**WORK ITEM**: Once the line containing "Task: Click the lightbulb hint icon" is found in the material below, it and every line after it should be transcribed exactly, with pictures left out and nothing added.

[[ RECORDS PROVIDED, beginning ]]

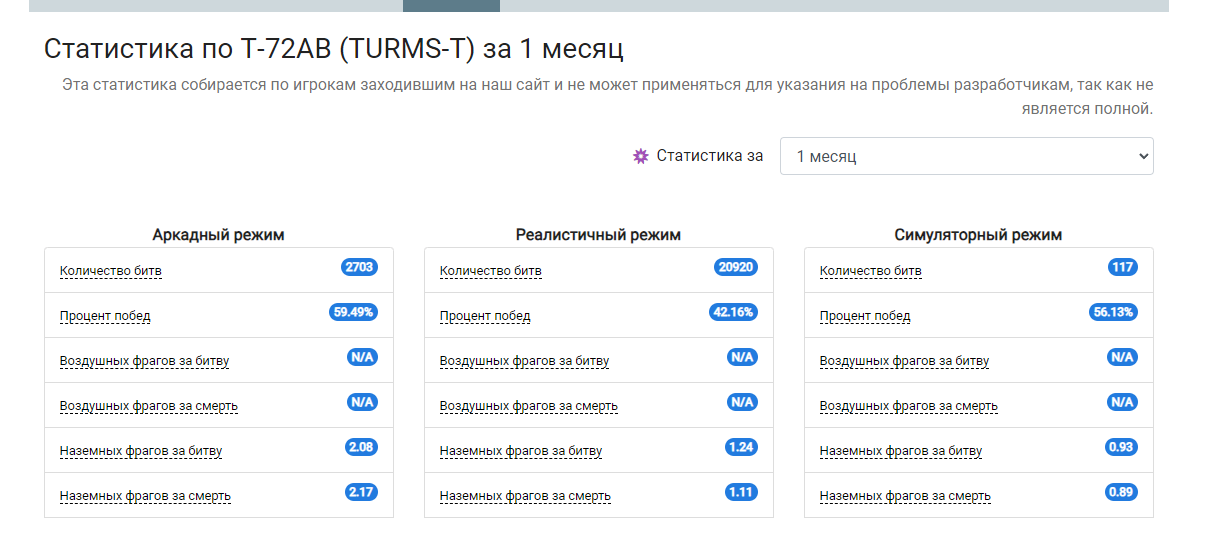Screen dimensions: 1225x547
Task: Click the dark segment of the top bar
Action: [x=451, y=6]
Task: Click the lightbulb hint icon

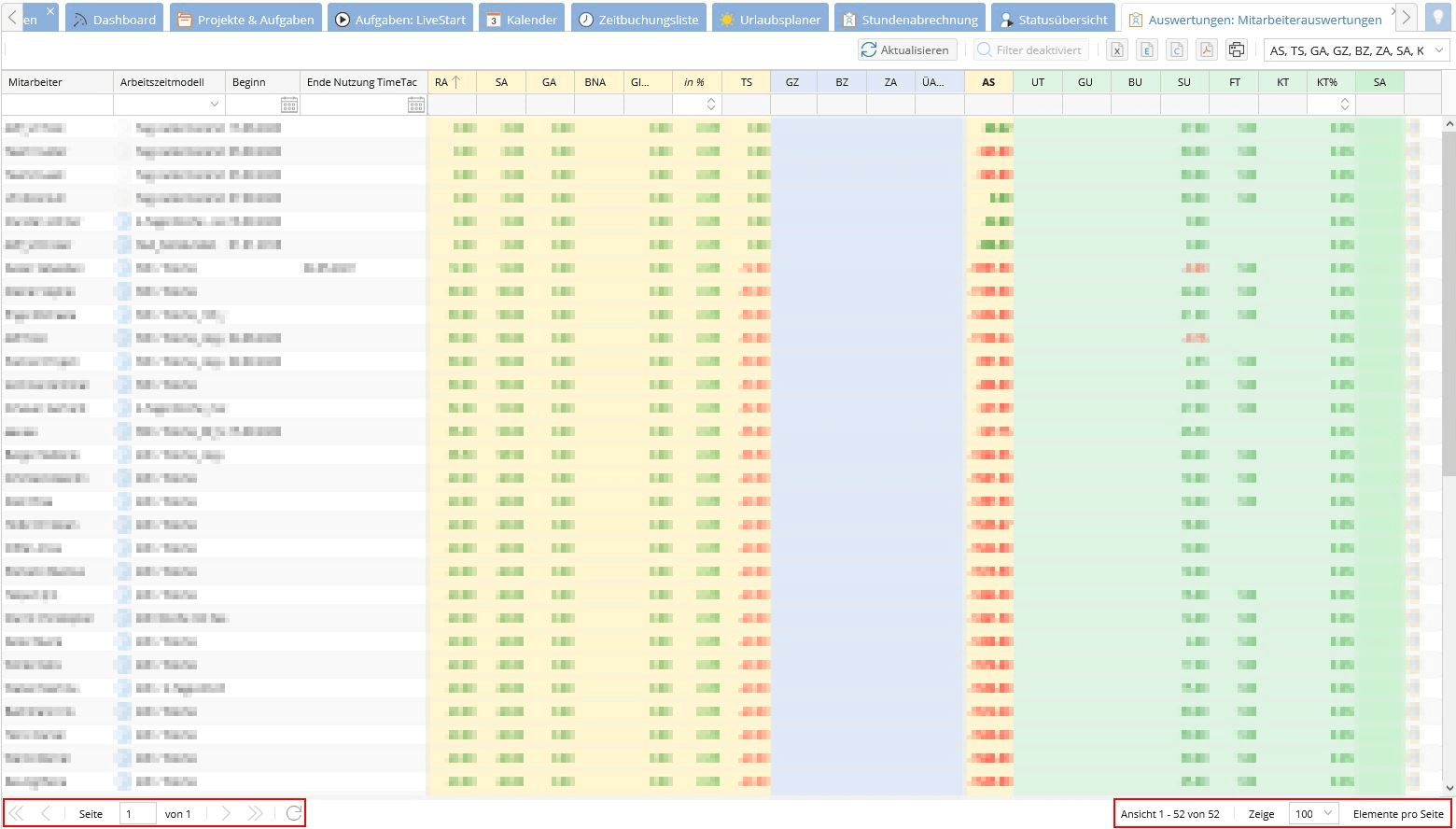Action: pos(1437,18)
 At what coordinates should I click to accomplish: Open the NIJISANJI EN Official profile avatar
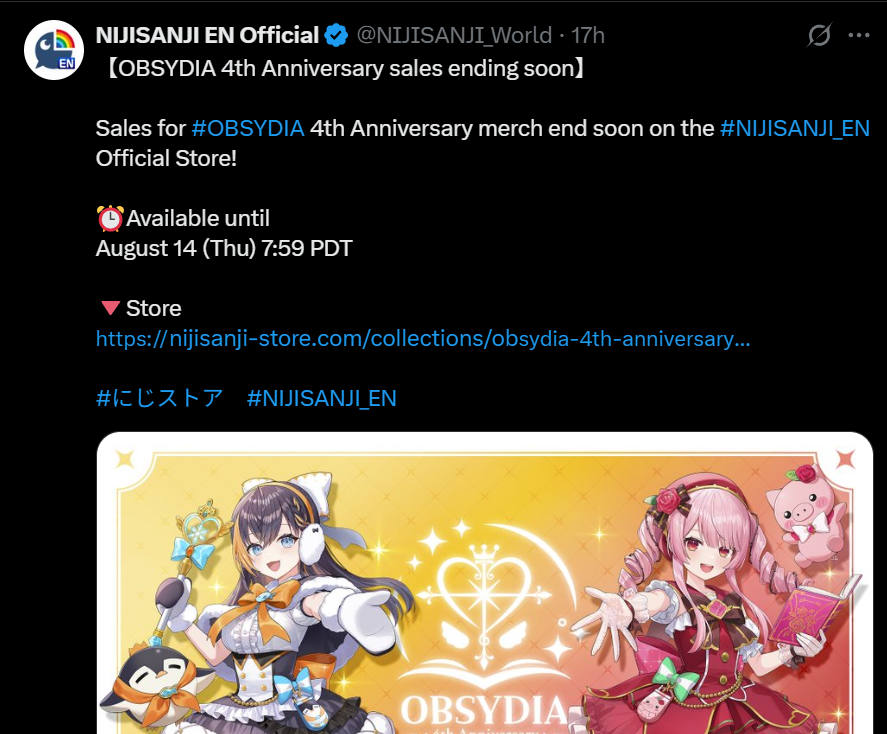click(54, 50)
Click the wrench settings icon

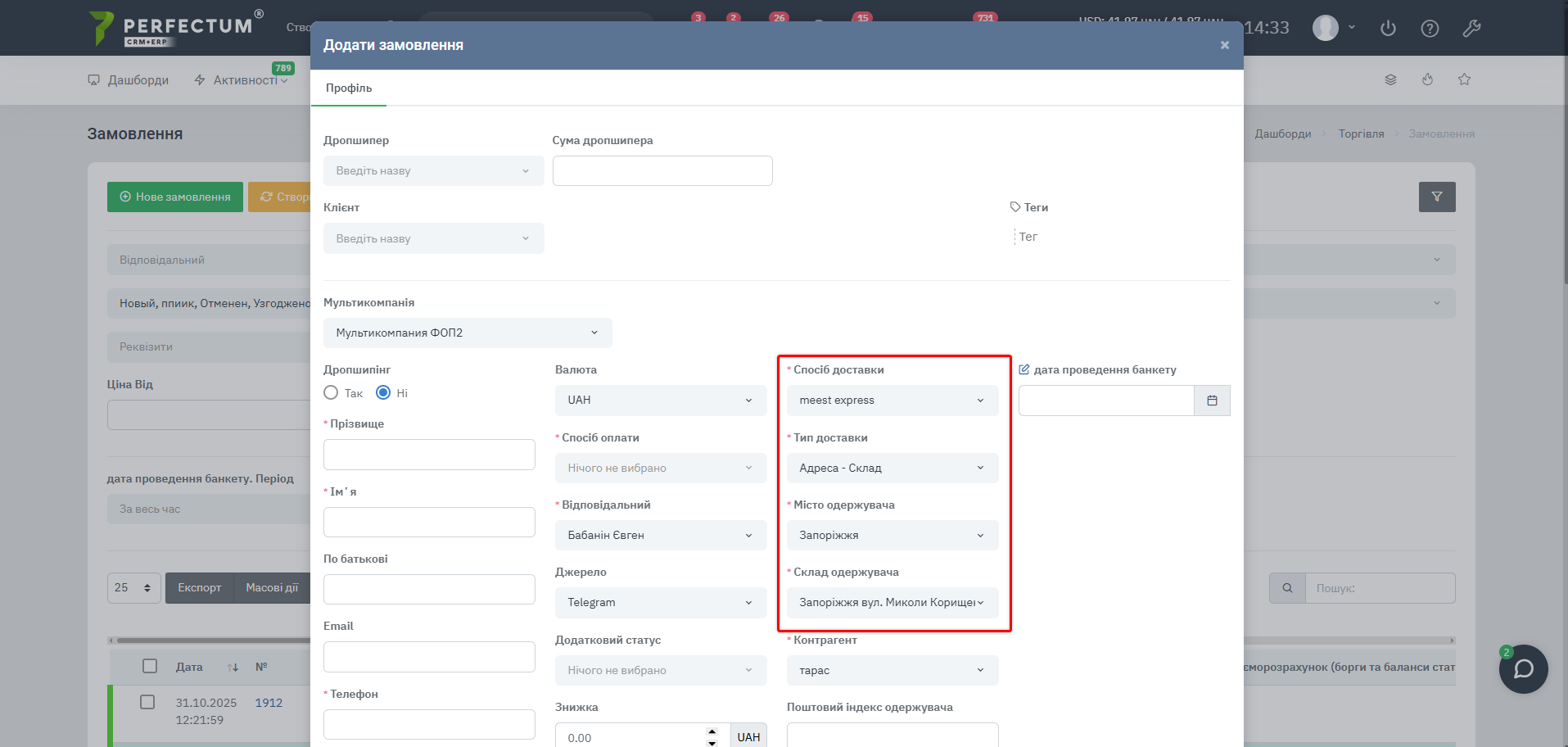[x=1471, y=29]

[[ RECORDS PROVIDED, end ]]

**ANSWER TO THIS TASK**:
Task: Click the lightbulb hint icon

Action: pos(1437,18)
 At what coordinates should I click to accomplish: Open the NIJISANJI EN Official profile avatar
click(54, 50)
Click the wrench settings icon

[x=1471, y=29]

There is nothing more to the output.